JAMES BOND: DIE WAHREN HELDEN

Pierce Brosnan alias James Bond rettet die Welt im Alleingang. Das ist in Die Another Day, dem 20. Filmabenteuer des Agenten, auch so. Und doch könnte Bond keine einzige Rakete zünden, wenn nicht ein Mann namens Andy Smith wäre. Oder Peter Lamont, der 007 aufs Glatteis führt. Oder der einjährige Paris Beckett, ohne den Bond vielleicht Kopf und Kragen riskieren würde. Ein Blick hinter die Filmkulissen.

Vor den Toren Londons geht die Welt unter. Begleitet von heftigem Donnern drücken gewaltige Wassermassen das Dach eines glänzenden Palastes ein. Sekunden später ist alles vorbei. Auf dem Boden stehen tiefe Pfützen, durch die hektische Menschen in grünen Gummistiefeln waten. Beißender Chlorgeruch liegt in der Luft. „Ohne Chemikalien würde das Wasser stinken, und wir könnten es nicht wieder verwenden“, sagt Sam.

------------------------------

Geben Sie an, das wievielte Filmabenteuer des Agenten „Die Another Day“ laut dem Text über James Bond ist. Die folgenden Einträge stehen in keinem Zusammenhang mit dem Text.

EXTRAHIERTE EINTRÄGE:
------------------------------

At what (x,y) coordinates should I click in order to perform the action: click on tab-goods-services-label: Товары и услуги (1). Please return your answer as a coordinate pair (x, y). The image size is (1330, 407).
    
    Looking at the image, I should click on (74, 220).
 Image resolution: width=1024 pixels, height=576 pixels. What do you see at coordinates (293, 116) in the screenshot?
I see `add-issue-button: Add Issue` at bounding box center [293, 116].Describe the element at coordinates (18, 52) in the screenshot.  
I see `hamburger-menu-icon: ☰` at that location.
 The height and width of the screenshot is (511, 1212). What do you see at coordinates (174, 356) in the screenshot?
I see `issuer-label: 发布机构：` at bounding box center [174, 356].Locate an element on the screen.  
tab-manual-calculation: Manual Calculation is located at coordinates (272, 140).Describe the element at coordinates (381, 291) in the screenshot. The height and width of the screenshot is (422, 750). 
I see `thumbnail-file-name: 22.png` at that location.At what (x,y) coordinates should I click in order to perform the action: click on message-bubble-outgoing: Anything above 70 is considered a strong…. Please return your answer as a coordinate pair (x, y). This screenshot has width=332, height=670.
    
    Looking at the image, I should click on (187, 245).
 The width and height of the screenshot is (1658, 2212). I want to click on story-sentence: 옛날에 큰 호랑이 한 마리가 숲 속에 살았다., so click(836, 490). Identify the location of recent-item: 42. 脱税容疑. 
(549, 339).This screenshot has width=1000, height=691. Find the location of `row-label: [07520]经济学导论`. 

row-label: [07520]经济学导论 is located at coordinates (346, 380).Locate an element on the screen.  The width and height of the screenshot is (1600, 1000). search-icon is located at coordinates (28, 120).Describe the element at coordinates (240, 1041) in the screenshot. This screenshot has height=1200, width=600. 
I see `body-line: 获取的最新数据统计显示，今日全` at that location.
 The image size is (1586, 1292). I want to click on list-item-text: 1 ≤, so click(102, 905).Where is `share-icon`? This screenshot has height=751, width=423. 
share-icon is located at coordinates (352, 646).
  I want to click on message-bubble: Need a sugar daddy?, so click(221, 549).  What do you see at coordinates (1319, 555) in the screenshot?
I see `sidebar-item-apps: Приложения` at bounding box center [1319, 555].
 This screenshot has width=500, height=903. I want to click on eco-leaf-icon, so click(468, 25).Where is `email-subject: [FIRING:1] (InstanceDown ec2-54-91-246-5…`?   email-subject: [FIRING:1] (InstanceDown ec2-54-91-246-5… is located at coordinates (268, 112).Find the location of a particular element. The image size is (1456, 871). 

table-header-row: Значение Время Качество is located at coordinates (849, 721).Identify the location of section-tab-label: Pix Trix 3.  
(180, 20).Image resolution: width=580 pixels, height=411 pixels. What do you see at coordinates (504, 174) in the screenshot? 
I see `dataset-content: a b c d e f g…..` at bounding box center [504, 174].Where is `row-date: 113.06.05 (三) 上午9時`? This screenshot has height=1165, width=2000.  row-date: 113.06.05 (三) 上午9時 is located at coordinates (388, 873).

------------------------------

LÖSUNG:
Es ist das 20. Filmabenteuer des Agenten.